Als sie alle in die Küche kamen, sprang Smokey so schnell aus dem Wäschekorb und verschwand im Garten, dass von ihm nur noch die klappernde Katzenklappe in der Gartentür zu hören war.
»Kann ich die Katze aus dem Korb holen?«, fragte Florrie, als Juliet ihn auf dem Tisch abstellte. »Ich bin auch vorsichtig!«
»Wir müssen alle sehr vorsichtig sein«, stellte Emer fest. »Roisin, denk bitte daran, was mit Hammy passiert ist.«
»Ja, Mum«, jammerte Roisin. »Aber Hammy hat auch so rumgezappelt …«
»Er ist wirklich hübsch!«, gurrte Florrie. »Wie heißt er?«
»Boris. Ähm, könnten wir bitte Bianca da lassen, wo sie ist?«
Bianca blieb beharrlich auf ihrer Seite des Katzenkorbes, während Boris zwinkernd im hellen Schein der Küchenlampe auftauchte. In diesem Licht sahen die Toffeeklumpen noch grotesker aus als in Mrs Cox’ Wohnung.

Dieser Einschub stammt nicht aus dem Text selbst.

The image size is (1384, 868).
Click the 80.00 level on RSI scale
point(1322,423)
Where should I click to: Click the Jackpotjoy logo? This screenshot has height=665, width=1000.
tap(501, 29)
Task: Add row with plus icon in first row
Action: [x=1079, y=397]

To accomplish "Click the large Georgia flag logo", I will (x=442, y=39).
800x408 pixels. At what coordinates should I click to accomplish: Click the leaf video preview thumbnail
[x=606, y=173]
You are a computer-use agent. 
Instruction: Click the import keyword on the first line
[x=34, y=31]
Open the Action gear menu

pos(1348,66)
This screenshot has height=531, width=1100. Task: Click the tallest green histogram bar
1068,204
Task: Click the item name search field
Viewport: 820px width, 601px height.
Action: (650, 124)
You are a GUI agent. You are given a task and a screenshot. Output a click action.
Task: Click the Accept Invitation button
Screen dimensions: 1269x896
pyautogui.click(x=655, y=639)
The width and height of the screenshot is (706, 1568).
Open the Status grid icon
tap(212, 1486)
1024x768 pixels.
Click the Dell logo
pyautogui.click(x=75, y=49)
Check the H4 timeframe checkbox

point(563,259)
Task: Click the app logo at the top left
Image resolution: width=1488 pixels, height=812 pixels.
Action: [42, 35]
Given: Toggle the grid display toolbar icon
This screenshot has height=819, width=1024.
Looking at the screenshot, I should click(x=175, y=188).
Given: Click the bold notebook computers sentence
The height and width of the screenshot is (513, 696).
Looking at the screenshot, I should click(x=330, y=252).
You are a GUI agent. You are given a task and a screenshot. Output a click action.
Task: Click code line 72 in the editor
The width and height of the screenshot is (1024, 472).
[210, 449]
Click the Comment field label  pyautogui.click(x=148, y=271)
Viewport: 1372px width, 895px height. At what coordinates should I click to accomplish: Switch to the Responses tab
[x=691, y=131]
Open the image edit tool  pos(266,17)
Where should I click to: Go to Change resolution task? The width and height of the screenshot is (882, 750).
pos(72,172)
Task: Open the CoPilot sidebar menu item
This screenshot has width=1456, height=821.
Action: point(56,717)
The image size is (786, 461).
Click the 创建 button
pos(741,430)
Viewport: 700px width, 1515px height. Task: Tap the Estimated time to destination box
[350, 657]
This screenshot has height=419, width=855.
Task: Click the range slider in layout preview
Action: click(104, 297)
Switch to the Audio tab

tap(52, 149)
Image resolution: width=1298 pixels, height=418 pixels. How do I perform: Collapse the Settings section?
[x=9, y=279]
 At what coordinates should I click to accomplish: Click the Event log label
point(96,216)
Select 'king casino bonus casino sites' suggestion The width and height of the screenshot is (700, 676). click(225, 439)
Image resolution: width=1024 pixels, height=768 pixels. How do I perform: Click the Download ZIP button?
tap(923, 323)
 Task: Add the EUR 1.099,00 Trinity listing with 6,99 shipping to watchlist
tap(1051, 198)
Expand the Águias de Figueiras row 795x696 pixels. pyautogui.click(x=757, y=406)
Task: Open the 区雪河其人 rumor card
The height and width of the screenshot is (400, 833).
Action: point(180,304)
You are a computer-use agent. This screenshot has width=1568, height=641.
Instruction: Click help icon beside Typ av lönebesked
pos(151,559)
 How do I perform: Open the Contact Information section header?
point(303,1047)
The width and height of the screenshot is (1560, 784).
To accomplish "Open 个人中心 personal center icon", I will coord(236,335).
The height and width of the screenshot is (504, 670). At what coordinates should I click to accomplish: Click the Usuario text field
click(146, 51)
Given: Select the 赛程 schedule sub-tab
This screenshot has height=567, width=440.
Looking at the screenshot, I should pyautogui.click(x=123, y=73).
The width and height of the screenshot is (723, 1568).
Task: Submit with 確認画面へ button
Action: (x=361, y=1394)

»Das ist ein Hexenkater !«, flüsterte Roisin. »Wie bei Harry Potter!«
»Das Problem hatten wir schon mal.« Emer inspizierte Boris kurz und zupfte an einem Toffeeklumpen, um zu sehen, wie fest dieser im Fell klebte. »Kein Problem. Das kriegen wir hin. Ich muss nur kurz meine Zauberutensilien holen. Und ihr zwei, ihr bleibt hier«, erklärte sie, an die Mädchen gewandt. »Bietet Juliet etwas zu trinken an.«
»Möchten Sie etwas trinken?«, fragte Florrie höflich, als Emer die Treppe hinauf verschwand.
Ging sie etwa ins Badezimmer?, fragte sich Juliet verwundert. Wo sich Lorcan gerade duschte? Die Wasserrohre schepperten genau wie die ihren, wenn heißes Wasser lief. Vielleicht gab es auch zwei Badezimmer. Oder ein Bad en suite.
Beide Mädchen starrten sie mit ihren großen blauen Augen an.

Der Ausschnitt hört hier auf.